I was really enraged this morning after reading the following part of the article:
A US Supreme Court ruling on September 25 prompted a number of states to postpone scheduled lethal injections until the Court decides on a test case, which is being brought by two death row inmates from Kentucky.
I was thinking that they were implying they were going to try killing people without the sedative to, you know, observe how much pain they might be in.

Now, after having read the article several times, I realize the "test case" is a court case. Yes, it's true, I really am that daft sometimes. Anyhow...

I'm against the death penalty a hundred percent, but for stupid, cruel reasons. If someone committed a crime so heinous that they should die, shouldn't they suffer by living a long, painful, seemingly endless life in prison as punishment?
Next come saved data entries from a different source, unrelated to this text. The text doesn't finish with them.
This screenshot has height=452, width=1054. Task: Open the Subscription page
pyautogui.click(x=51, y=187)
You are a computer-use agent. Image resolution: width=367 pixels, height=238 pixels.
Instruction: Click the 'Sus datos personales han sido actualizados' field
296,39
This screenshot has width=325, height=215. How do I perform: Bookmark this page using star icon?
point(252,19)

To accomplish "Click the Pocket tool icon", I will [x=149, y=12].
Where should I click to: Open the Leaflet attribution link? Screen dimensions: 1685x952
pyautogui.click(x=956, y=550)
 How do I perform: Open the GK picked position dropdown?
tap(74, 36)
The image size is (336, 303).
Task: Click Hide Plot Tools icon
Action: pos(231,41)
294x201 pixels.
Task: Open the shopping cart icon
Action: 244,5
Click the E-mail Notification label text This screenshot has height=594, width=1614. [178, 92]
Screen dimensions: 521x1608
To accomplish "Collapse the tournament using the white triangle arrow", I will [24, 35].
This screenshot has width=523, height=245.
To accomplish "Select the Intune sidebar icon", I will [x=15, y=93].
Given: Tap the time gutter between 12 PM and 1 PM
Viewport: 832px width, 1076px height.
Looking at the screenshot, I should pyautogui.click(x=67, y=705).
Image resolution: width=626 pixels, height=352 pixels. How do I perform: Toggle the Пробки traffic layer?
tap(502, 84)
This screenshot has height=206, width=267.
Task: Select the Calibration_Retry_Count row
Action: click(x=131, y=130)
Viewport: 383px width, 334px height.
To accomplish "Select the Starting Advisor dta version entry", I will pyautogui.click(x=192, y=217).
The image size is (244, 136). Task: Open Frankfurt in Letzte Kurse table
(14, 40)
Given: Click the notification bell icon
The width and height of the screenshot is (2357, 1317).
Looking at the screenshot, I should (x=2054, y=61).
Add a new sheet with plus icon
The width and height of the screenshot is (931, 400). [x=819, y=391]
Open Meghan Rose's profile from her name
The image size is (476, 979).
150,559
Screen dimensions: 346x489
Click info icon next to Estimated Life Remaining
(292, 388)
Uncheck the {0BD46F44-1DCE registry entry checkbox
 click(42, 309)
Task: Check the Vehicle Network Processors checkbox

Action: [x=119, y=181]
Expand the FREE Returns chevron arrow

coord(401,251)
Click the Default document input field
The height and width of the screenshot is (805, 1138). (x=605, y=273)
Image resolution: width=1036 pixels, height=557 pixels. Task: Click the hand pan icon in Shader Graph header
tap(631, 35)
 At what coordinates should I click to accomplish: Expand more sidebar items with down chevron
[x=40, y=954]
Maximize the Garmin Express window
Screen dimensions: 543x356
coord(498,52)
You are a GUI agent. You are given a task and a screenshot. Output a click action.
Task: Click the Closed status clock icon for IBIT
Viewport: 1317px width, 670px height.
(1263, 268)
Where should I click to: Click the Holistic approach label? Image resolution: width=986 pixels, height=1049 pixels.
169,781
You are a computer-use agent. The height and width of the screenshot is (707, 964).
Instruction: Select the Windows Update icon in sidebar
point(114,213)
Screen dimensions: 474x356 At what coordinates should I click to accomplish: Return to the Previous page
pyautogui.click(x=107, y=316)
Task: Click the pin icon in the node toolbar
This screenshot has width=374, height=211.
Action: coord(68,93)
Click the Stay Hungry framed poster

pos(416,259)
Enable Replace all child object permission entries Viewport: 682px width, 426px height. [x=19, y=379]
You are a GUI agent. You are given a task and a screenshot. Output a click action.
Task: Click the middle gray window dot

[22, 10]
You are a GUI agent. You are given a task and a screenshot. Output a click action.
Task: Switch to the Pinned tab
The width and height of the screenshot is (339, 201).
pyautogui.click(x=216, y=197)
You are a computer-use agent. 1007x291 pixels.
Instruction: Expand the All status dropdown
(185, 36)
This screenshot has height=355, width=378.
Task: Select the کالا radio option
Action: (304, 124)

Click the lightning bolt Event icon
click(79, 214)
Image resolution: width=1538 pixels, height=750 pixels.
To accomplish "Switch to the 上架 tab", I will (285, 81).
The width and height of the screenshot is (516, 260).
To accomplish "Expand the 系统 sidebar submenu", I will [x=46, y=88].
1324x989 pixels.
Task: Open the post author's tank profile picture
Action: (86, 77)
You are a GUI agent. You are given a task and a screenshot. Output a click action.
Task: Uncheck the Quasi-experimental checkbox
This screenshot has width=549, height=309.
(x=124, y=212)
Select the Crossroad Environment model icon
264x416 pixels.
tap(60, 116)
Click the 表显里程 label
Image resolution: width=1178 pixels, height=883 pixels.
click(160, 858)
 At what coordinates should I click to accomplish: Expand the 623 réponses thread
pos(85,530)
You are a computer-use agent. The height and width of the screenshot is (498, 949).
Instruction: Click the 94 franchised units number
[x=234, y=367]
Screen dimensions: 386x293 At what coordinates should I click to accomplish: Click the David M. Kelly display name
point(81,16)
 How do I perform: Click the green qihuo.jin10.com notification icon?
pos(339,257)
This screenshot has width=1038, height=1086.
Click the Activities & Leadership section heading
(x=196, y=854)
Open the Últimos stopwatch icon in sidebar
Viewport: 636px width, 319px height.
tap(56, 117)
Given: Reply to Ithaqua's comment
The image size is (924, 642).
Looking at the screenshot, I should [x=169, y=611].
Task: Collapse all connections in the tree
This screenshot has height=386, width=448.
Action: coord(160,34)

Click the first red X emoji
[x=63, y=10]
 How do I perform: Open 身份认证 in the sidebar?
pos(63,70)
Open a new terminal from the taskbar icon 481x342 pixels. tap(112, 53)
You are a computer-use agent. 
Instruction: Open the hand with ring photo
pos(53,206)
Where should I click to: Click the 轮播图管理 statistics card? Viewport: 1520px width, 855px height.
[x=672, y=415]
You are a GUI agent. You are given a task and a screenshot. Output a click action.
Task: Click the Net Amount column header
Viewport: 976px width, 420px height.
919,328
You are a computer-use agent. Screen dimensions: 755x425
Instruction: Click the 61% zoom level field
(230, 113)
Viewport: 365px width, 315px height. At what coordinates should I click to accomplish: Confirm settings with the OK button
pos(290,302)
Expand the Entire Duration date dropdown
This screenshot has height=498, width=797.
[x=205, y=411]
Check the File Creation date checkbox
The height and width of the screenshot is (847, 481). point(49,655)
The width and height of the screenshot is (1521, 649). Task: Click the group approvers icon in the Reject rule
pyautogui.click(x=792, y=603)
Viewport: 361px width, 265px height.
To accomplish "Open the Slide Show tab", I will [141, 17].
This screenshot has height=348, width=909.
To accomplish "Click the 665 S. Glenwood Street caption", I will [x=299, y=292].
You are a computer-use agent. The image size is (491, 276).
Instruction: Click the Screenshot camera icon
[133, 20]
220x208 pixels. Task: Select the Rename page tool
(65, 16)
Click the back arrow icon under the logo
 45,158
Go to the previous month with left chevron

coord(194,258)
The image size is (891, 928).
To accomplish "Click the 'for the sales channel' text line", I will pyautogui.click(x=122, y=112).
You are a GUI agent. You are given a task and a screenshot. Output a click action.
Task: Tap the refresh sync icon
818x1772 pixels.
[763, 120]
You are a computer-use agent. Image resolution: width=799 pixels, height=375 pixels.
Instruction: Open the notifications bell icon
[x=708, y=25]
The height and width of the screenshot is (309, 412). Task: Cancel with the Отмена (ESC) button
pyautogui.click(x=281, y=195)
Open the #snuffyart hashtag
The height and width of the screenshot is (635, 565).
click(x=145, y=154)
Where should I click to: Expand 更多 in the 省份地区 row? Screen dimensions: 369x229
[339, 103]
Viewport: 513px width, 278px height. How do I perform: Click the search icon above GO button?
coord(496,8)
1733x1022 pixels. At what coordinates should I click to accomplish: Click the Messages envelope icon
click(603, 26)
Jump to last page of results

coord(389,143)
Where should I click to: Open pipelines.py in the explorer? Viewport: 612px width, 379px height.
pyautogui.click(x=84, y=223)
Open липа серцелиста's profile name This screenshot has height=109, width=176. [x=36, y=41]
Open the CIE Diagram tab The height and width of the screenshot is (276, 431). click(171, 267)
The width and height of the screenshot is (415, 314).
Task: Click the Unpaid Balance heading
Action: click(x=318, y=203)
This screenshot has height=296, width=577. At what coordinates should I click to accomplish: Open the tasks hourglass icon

If you kill them, the suffering is over. Also, if someone commits a particularly treacherous murder and you sentence them to death, what's right about that? As my roommate said, that's like parents who hit their children and then tell them not to hit other kids. Bad news bears, as Brittany would say!

1 Comments:

At 10/17/07, 10:59 AM, Blogger sasha said...

haha, definitely a test *court* case. they're not going to try killing someone without the sedative, just to see how it feels.

my current beef with the supreme court is that it takes 4 votes to hear a death penalty case, but 5 votes to stay an execution. So it's possible to decide that a case is worth reviewing, but then have the client get killed before it makes it to court. In fact, it happened this summer. Bullshit.

This has always been the rule, but traditionally, one judge would change his vote to "stay" out of respect for the 4 judges who wanted to hear the case. John Roberts said he'd probably continue the practice when he became chief justice, but then he apparently changed his mind. I think the supreme court is my #1 reason we need a democrat as president.